Stored records:
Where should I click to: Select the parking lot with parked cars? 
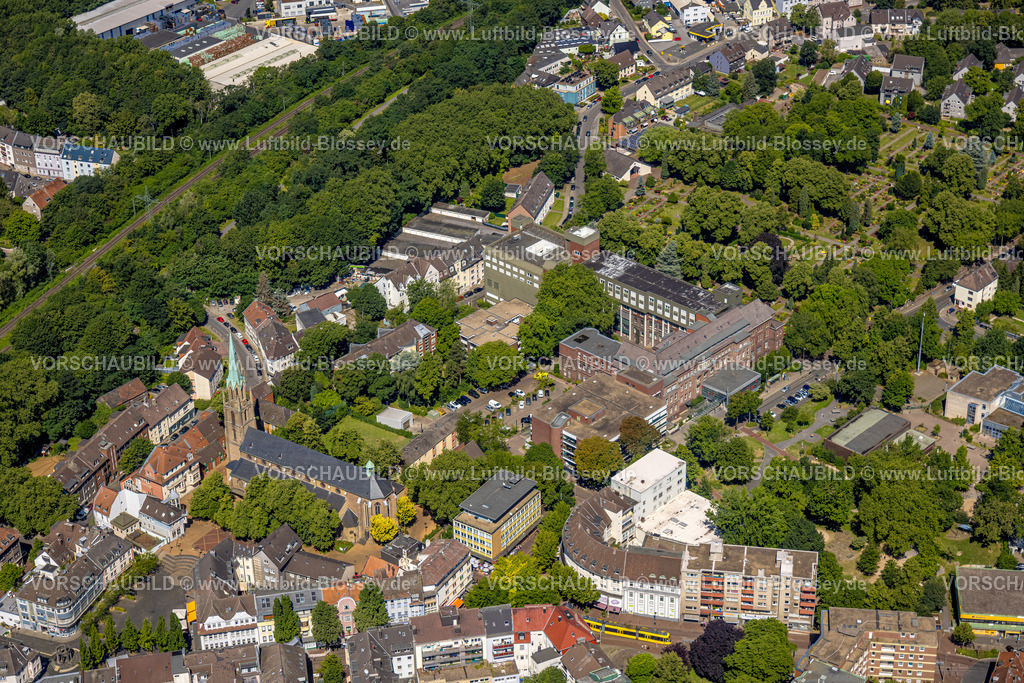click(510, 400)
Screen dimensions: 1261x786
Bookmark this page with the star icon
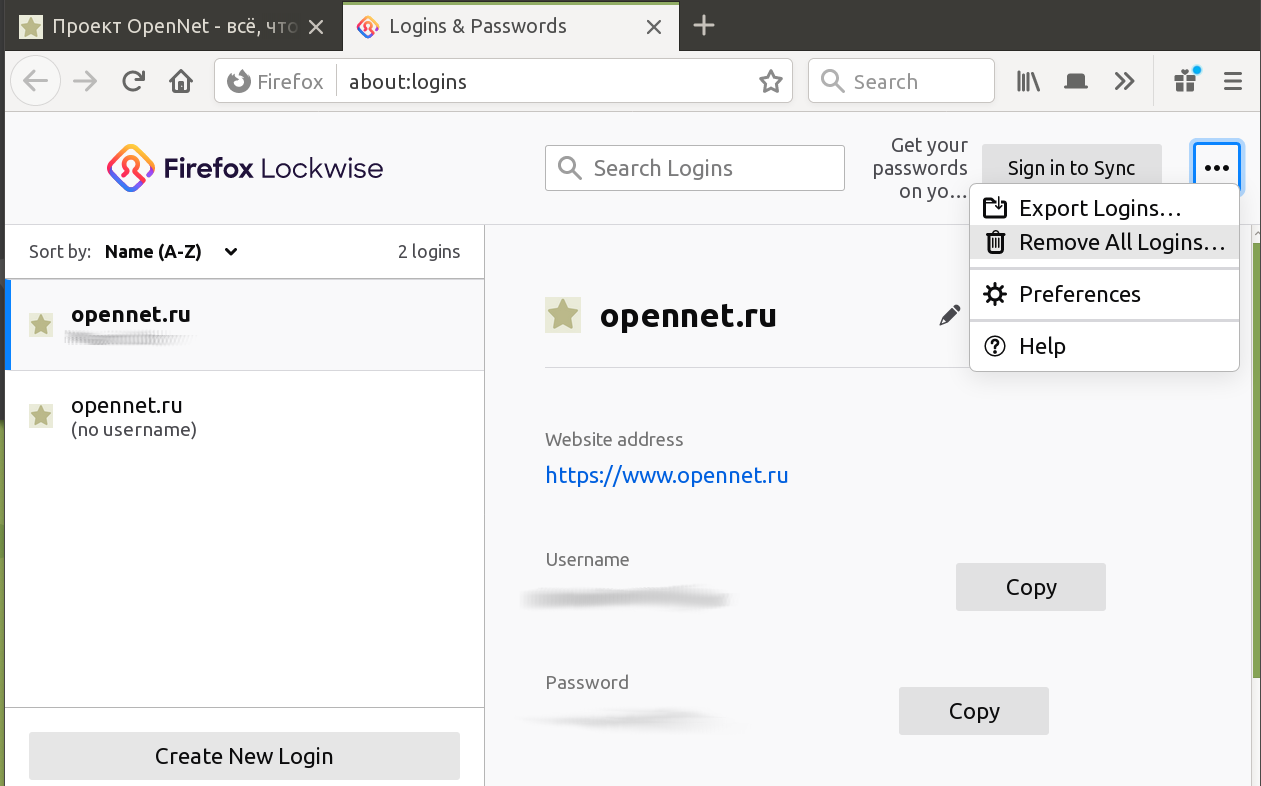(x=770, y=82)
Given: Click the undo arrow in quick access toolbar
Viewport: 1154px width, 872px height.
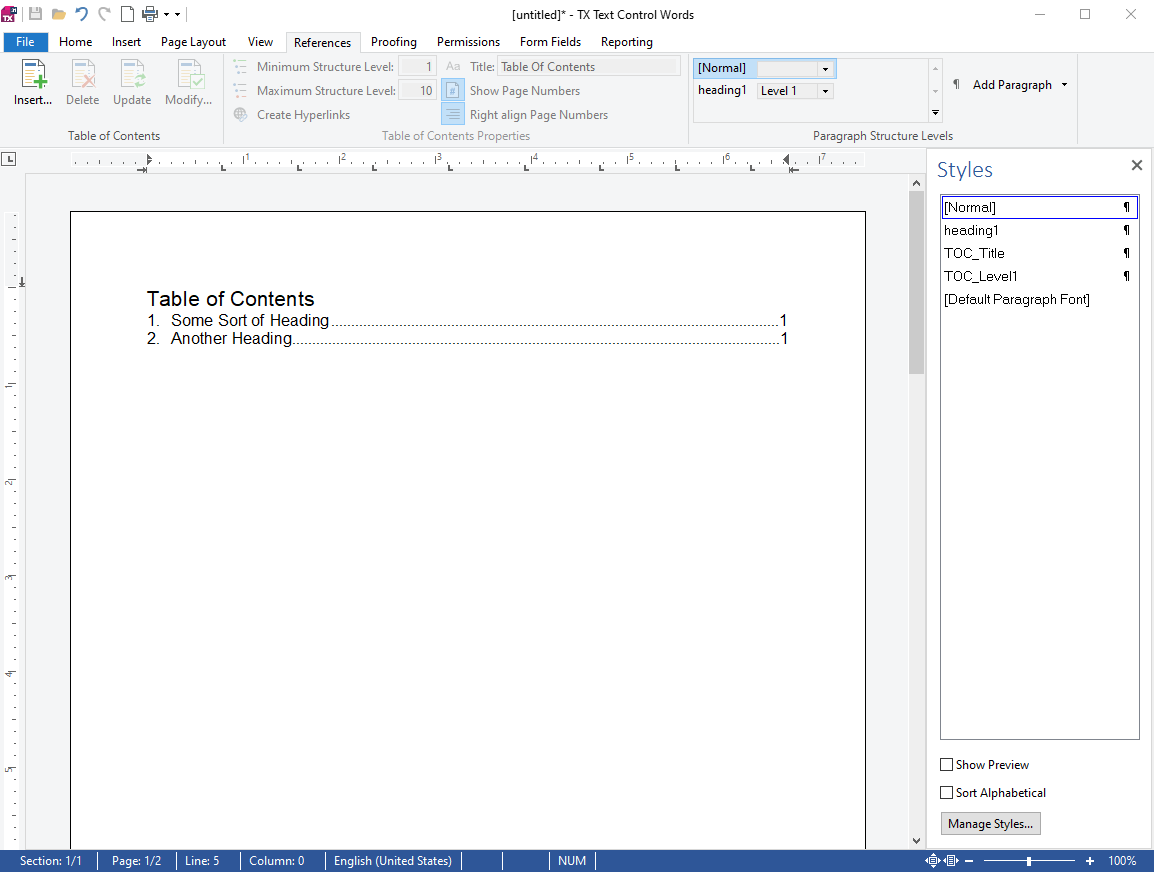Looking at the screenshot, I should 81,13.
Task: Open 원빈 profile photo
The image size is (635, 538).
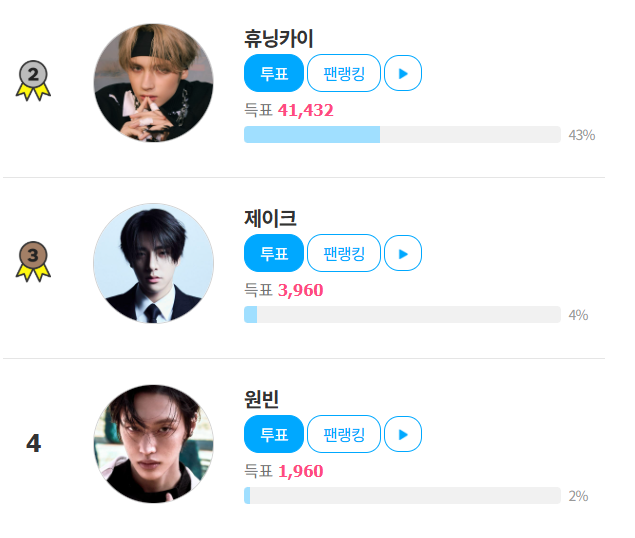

■ **HOW TO COMPLETE THIS TASK**: Write out each record exactly as shown, but not its pictures.

■ **ANSWER**:
Where should I click to: Select the parking lot with parked cars? 
click(510, 400)
Screen dimensions: 1261x786
Bookmark this page with the star icon
(x=770, y=82)
Given: Click the undo arrow in quick access toolbar
Viewport: 1154px width, 872px height.
Looking at the screenshot, I should 81,13.
Task: Open 원빈 profile photo
The image size is (635, 538).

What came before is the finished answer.